■ To be done ■
Please continue the commentary on Marco Rubio and the Republican immigration debate, picking up after its final paragraph.

■ Source document ■
-- Start --

THURSDAY UPDATE: MSNBC’s Steve Benen talks more about the trouble facing Marco Rubio–and also Mike Coffman:
“In my view, if Republicans nominate for president a candidate who supports amnesty,” Cruz added, ‘we will have given up one of the major distinctions with Hillary Clinton and we will lose the general election – that is a path to losing.”
In fairness to Rubio, it’s worth emphasizing that he dramatically flip-flopped on the immigration issue, betrayed his former allies, and now rejects the very proposals he helped write just two years ago. Maybe that will satisfy Republican voters, maybe not…
Keep in mind, this isn’t just some peripheral issue for many conservatives. A far-right, hard-line stance on immigration is for the Republican base what support for Social Security is for many Democrats – a stance the base simply expects as a commitment to party orthodoxy.

-- End --

■ Data ■
-- Start --

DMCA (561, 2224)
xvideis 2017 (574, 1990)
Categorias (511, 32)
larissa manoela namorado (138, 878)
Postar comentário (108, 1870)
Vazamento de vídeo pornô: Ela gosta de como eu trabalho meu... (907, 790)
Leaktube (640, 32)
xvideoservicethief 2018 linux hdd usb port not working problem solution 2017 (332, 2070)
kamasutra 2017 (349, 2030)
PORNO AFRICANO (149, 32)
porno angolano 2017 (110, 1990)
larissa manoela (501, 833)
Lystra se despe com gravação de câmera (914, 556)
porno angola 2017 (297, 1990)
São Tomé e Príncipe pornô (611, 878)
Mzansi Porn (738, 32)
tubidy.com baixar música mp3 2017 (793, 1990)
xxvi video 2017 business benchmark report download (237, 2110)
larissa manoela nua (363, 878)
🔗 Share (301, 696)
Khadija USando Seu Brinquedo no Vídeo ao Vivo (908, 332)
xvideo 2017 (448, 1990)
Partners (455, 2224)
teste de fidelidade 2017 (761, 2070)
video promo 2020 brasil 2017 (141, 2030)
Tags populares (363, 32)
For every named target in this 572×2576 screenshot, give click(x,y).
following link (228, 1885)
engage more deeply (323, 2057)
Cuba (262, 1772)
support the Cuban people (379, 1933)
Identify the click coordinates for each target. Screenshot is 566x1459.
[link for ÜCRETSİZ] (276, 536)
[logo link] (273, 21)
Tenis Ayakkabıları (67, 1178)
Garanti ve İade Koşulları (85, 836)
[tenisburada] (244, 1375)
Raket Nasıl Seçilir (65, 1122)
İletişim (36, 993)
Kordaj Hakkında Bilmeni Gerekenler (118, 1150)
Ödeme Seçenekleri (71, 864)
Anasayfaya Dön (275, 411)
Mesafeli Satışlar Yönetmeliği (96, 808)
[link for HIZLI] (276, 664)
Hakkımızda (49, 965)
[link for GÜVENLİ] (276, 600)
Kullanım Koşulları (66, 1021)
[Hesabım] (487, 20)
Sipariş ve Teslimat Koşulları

-- End --

■ Task output ■
Although Coffman’s hard-line pre-redistricting positions on immigration were a polar opposite to Rubio’s former moderate position, it’s striking how the flip-flopping in both directions on the issue has exposed both men’s vulnerabilities. Coffman’s job of appearing moderate on immigration, while not going so far as to upset his Republican base of support in a swing district, is really not all that different from Rubio laboring to appease the GOP base on an issue he has already “sold them out” on once before.
In both cases voters, albeit different voters, are being asked to swallow big camels and strain gnats–and it may well end with nobody trusting either of them. Original post follows.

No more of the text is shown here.